Сэм Картер названивал Энни и несколько дней подряд заходил к ней. Однажды он нежно улыбнулся и сказал:

— Похоже, ты не собираешься подпускать меня близко к себе, Энни? До сих пор считаешь, что мне нельзя доверять?

— Не в этом дело, Сэм.

— Думаю, я все понимаю. Кроме одной веши.

— Какой же?

— Ты не католичка и не можешь пойти в монахини.

Она улыбнулась:

— Ты считаешь, что евангельская христианка не может посвятить жизнь Господу?

— Вероятно, так, но только это лишнее.

Она рассмеялась:

— Надеюсь, что нет.

Наверное, когда-нибудь она выйдет замуж, но не сейчас. Богу это не угодно. И ее это устраивало.

Теперь, когда границы были обозначены, Сэм остался у Энни до вечера. Они говорили о бабушке Лиоте, о жизни, о саде и о том, что Энни планировала сделать в доме.

Когда Сэм уходил, он задержался в дверях и печально улыбнулся.

— Нужно было хватать тебя, когда тебе было пятнадцать лет и ты была без памяти влюблена в меня. Я упустил свой шанс.

Он наклонился и поцеловал ее в щеку.

Приходил Корбан и снова помогал переносить коробки с чердака. Она спросила у него, есть ли шанс, что он снова станет жить вместе с Рут, и он ответил, что это невозможно. А потом он сломался и расплакался. Обеспокоенная Энни присела рядом с ним на диван и выслушала, какое горе переполняло его: Рут убила их ребенка. Энни всплакнула с ним и заговорила о Господе и прощении, только он не поддержал этот разговор. Он желал, чтобы Рут Колдуэлл вечно горела в адском огне. И чем жарче будет пламя, тем лучше для него.

— Мы все грешим, Корбан.

— Да, но не настолько, насколько согрешила она. Какая женщина убьет своего ребенка?

— Для Бога нет никакой разницы между сделавшей аборт Рут и тобой, желающим ей гореть в аду. — Энни увидела, как вспыхнули его глаза. Она хотела, чтобы он понял ее правильно. — И я ничем вас не лучше, потому что позволила горечи поселиться в моей душе. Грех всегда грех, Корбан. Он не может быть большим или маленьким. В глазах Господа все грешники одинаковы. Если ты не раскаешься, грех встанет между тобой и Господом. Вот поэтому нам нужен Иисус, Который дарит нам искупление.

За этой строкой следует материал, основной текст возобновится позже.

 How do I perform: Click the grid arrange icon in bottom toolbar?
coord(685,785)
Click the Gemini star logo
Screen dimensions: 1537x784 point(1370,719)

На этом она остановилась. Корбан сказал, что прослушал курс философии, и она уловила гневные нотки в его голосе. Он сказал, что знает все про христианство, что просит у нее прошения, но считает полной чушью все эти рассуждения про Иисуса, умершего за грехи человеческие. Слишком уж просто. Рассчитано на людей, которые окончательно запутались и не знают, что делать. Но если человек запутал свою жизнь, то он сам должен за это страдать. Корбан встал, извинился за то, что разревелся, как нюня, и ушел прежде, чем она нашлась что сказать. Энни смотрела с болью в сердце на его отъезжавшую машину, понимая, что когда она произнесла слово грех, он еше не был готов услышать Благую весть. Она видела, каким непроницаемым стал его взгляд. Между ними как будто выросла стена. Иначе он не ушел бы так быстро.